Clash of blades, more blood, another Edur toppling, then the attacker was through and wheeling about.
Rhulad leapt to meet him. Swords – one heavy and mottled, the other modest, plain – collided, and somehow were bound together with a twist and pronation of the stranger’s wrist, whilst his free hand blurred out and over the weapons, palm connecting with Rhulad’s forehead.
Breaking the emperor’s neck with a loud snap.
Mottled sword slid down the attacker’s blade and he was already stepping past, his weapon’s point already sliding out from the chest of another Edur.
Another heartbeat, and the last two Tiste Edur warriors were down, their bodies eagerly dispensing blood like payment onto the cobbles.
The stranger looked about, saw Udinaas, nodded, then waved to an alley-mouth, from which a woman emerged.
She took a half-dozen strides before Udinaas recognized her.
Badly used.
Seren Pedac took no notice of him, nor of the dead Edur. The stranger grasped her hand.
Udinaas watched them head off down the street, disappear round a corner.
Somewhere behind him, the shouts of Edur warriors, the sound of running feet.
The slave found he was standing beside Rhulad’s body, staring down at it, the bizarre angle of the head on its twisted neck, the hands closed tight about the sword.
Waiting for the mouth to open with mad laughter.
‘Damned strangest armour I’ve ever seen.’
Seren blinked. ‘What?’
‘But he was good, with that sword. Fast. In another five years he’d have had the experience to have made him deadly. Enough to give anyone trouble. Shimmer, Blues, maybe even Skinner. But that armour! A damned fortune, right there for the taking. If we’d the time.’
‘What?’
‘That Tiste Edur, lass.’
‘Tiste Edur?’
‘Never mind. There they are.’
Ahead, crouched at the dead end of an alley, six figures. Two women, four men. All in crimson surcoats. Weapons out. Blood on the blades. One, more lightly armoured than the others and holding what looked to be some sort of diadem in his left hand, stepped forward.
And said something in a language Seren had never heard before.
Iron Bars replied in an impatient growl. He drew Seren closer as the man who’d spoken began gesturing. The air seemed to shimmer all round them.
‘Corlo’s opening the warren, lass.

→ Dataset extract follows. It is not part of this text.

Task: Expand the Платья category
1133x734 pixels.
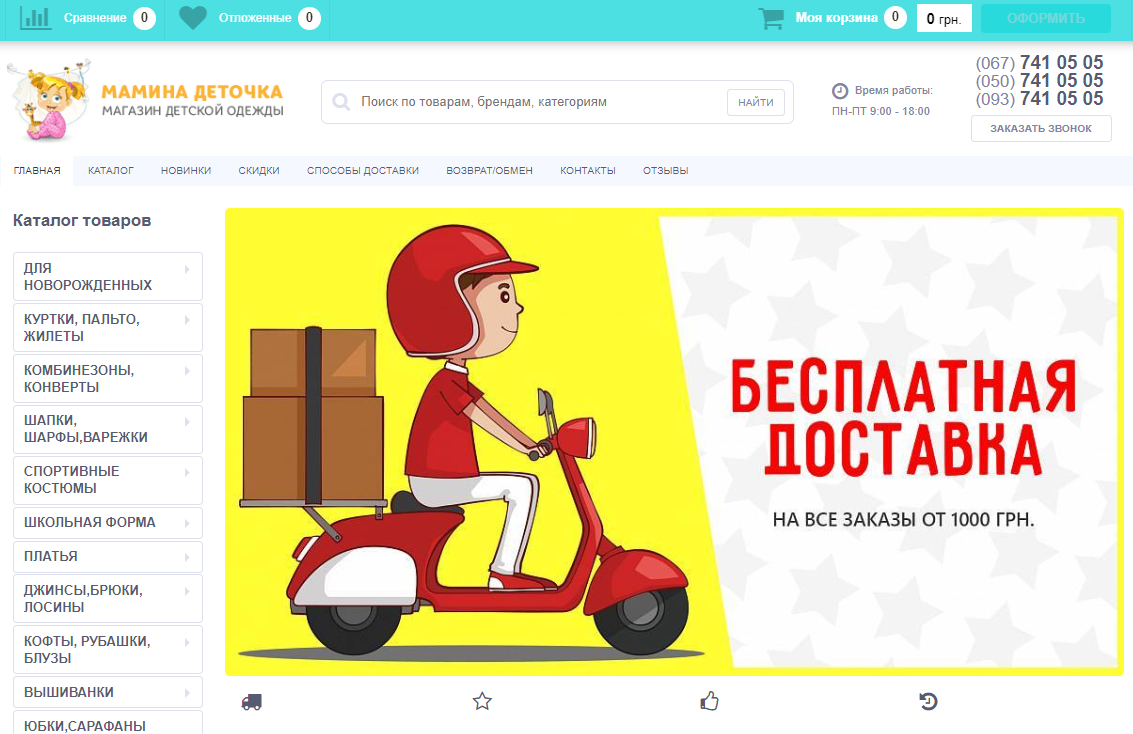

We’re going through, and if we’re lucky we won’t run into anything in there. No telling how far we can get. Far enough, I hope.’

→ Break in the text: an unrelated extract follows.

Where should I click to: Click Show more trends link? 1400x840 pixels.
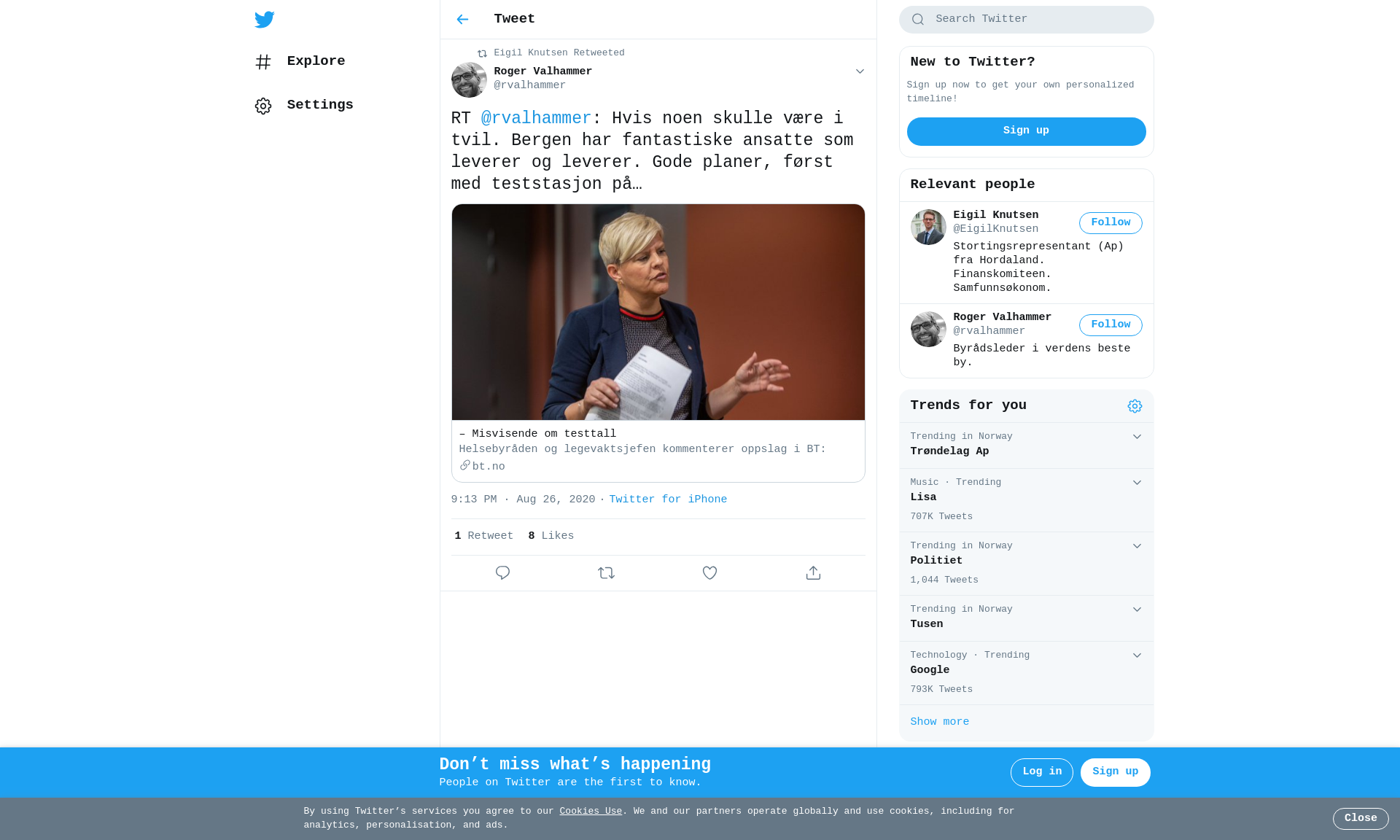point(939,722)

‘Where?’ she asked. ‘Where are we going?’
A murky wall of blackness yawned where the alley’s blank wall had been.
‘Letheras, Acquitor. We got a ship awaiting us, remember?’
‘Is he dead?’
‘Who?’
‘Is he dead? Did you kill him? That Tiste Edur!’
‘No choice, lass. He was slowing us up and more were coming.’
Vomit spilling out onto the sand.
At least, Withal mused, the shrieks had stopped. He waited, seated on grass just above the beach, while the young Edur, on his hands and knees, head hanging down, shuddered and convulsed, coughed and spat.